(MATERIAL PROVIDED Opens)

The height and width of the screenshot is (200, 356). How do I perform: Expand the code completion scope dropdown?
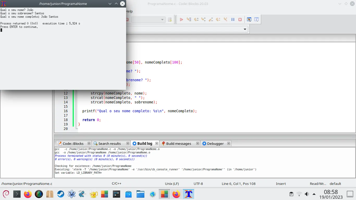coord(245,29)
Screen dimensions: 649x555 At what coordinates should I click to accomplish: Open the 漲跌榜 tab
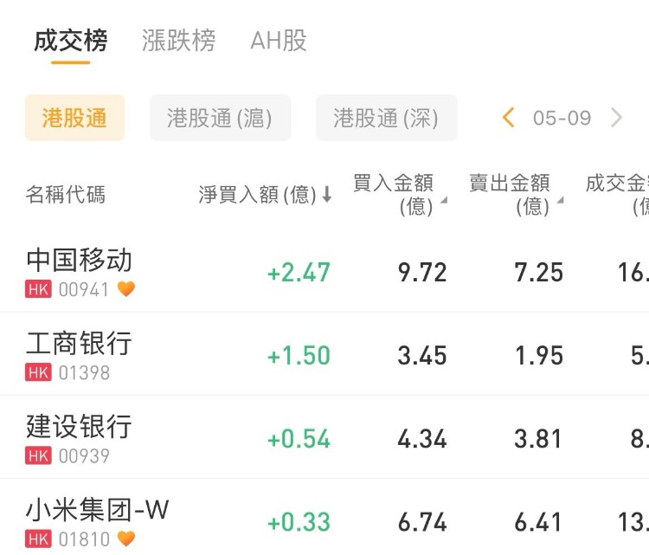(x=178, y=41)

(MATERIAL PROVIDED Closes)
(MATERIAL PROVIDED Opens)

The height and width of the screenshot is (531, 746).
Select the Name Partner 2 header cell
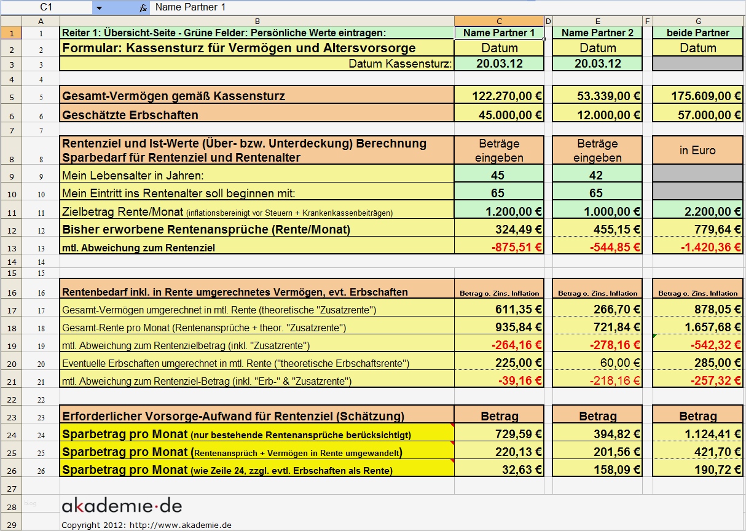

(MATERIAL PROVIDED Closes)

I'd like the lines above from the one with "The height and width of the screenshot is (531, 746)." up to and including the one with "Select the Name Partner 2 header cell" copied exactly, with no other lines.

The height and width of the screenshot is (531, 746).
Select the Name Partner 2 header cell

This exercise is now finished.